__Problem description__
Can you write out the records from the line with "Where should I click to: Switch" up to and including the line with "I will point(307,23).", requests included, raising every coordinate in the answers by 95?

[Item-finding records]
** BEGIN **
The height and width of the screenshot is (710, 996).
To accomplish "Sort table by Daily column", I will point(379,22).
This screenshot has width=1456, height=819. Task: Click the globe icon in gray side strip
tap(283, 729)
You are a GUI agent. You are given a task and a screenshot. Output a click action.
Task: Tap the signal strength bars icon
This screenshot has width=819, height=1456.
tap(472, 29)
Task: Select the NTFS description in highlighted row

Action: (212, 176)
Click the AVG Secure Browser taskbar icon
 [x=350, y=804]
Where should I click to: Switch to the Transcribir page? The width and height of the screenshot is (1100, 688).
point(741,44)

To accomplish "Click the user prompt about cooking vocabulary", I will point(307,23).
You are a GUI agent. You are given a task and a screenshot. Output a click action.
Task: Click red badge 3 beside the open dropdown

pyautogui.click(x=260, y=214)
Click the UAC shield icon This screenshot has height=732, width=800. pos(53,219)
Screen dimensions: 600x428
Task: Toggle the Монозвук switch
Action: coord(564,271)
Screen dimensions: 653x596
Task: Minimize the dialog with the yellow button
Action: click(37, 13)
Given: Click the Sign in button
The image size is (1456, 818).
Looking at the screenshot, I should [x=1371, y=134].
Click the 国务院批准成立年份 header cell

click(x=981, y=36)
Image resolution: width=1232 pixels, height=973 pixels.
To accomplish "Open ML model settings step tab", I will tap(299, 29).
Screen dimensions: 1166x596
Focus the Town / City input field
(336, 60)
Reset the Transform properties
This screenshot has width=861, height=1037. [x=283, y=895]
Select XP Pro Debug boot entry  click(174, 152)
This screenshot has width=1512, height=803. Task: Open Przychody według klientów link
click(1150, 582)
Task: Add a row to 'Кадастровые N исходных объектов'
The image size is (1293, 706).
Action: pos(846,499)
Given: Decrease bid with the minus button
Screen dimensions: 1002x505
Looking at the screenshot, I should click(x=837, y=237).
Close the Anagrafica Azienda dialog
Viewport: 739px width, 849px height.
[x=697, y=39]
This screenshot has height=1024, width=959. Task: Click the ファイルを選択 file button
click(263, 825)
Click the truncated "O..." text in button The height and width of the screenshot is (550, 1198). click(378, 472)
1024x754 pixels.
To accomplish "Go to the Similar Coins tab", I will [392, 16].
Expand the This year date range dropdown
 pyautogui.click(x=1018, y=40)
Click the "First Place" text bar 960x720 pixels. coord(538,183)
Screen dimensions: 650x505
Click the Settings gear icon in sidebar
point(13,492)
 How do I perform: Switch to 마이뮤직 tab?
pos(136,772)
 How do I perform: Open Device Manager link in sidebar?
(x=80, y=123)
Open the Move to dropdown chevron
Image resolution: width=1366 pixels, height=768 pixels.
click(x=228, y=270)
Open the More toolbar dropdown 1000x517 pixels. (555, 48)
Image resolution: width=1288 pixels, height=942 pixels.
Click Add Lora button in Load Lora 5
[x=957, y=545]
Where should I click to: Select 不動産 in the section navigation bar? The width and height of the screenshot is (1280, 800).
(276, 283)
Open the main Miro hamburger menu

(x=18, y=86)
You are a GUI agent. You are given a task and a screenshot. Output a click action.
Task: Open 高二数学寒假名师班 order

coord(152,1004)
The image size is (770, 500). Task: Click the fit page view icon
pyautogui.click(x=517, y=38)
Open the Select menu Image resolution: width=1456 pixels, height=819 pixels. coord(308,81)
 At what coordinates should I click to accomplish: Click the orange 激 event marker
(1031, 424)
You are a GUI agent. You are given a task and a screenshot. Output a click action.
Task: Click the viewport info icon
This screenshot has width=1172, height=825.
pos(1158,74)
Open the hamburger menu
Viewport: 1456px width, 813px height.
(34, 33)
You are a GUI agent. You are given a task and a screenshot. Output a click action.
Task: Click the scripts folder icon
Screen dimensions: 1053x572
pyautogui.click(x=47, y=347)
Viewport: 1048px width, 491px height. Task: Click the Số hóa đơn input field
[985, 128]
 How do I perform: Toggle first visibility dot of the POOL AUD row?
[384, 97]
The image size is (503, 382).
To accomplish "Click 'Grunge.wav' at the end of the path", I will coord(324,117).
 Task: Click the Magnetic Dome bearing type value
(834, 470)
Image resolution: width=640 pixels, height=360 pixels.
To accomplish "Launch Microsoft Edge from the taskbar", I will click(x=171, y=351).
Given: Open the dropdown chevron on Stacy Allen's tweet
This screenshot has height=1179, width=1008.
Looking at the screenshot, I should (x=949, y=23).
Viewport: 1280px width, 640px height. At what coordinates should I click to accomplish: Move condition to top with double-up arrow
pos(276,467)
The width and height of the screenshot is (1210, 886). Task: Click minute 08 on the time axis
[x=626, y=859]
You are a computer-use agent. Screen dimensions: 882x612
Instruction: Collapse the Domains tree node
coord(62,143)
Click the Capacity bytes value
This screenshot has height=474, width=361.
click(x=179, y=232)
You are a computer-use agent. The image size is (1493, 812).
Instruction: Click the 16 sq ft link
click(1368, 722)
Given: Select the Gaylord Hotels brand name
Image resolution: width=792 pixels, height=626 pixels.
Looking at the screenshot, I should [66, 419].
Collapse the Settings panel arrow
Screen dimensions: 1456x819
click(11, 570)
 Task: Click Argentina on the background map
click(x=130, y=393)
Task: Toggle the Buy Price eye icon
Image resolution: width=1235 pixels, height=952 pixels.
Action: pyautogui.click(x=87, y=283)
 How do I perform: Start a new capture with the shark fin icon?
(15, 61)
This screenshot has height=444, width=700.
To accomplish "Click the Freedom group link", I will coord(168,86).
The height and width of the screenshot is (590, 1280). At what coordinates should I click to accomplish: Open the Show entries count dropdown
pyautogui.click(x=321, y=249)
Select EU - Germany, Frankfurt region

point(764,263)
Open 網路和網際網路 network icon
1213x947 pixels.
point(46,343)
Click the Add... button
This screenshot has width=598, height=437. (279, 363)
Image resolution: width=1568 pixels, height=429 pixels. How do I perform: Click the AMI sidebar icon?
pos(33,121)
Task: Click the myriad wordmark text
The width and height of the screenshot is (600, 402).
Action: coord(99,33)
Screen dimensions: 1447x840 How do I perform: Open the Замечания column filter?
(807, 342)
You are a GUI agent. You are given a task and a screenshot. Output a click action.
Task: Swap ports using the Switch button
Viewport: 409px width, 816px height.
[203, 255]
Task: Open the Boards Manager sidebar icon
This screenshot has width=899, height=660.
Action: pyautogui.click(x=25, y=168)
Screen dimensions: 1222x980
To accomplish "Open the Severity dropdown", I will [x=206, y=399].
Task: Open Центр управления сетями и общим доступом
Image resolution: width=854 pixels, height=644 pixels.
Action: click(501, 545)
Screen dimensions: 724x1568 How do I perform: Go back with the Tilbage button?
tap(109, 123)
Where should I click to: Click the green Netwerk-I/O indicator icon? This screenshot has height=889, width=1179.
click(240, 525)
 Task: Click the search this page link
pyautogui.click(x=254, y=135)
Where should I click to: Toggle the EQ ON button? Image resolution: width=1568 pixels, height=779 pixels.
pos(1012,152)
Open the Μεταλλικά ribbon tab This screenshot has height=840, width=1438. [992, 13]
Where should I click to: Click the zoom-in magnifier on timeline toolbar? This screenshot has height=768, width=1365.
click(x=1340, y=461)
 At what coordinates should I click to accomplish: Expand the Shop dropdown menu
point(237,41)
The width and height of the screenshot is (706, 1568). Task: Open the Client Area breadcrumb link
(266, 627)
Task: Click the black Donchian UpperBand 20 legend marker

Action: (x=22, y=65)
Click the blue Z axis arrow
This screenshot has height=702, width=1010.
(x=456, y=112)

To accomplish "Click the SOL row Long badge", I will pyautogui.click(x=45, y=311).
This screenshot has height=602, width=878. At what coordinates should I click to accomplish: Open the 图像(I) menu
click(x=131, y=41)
** END **
__Answer to the exercise__
Where should I click to: Switch to the Transcribir page? The width and height of the screenshot is (1100, 688).
point(836,139)

To accomplish "Click the user prompt about cooking vocabulary", I will point(402,118).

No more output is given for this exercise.